> [What is being asked]
Even the shortest line counts, so transcribe all the data exactly.

Stored items

::::::::

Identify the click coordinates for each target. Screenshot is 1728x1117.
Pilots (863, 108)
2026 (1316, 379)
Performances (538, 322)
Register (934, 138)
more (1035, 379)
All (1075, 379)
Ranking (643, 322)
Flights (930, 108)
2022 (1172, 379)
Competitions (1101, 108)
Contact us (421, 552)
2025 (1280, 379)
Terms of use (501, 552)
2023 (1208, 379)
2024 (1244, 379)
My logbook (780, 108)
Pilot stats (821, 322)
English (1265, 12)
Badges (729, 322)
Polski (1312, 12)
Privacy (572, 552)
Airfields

::::::::

> [Finished task]
Identify the click coordinates for each target. Screenshot is 1728x1117.
Pilots (863, 108)
2026 (1316, 379)
Performances (538, 322)
Register (934, 138)
more (1035, 379)
All (1075, 379)
Ranking (643, 322)
Flights (930, 108)
2022 (1172, 379)
Competitions (1101, 108)
Contact us (421, 552)
2025 (1280, 379)
Terms of use (501, 552)
2023 (1208, 379)
2024 (1244, 379)
My logbook (780, 108)
Pilot stats (821, 322)
English (1265, 12)
Badges (729, 322)
Polski (1312, 12)
Privacy (572, 552)
Airfields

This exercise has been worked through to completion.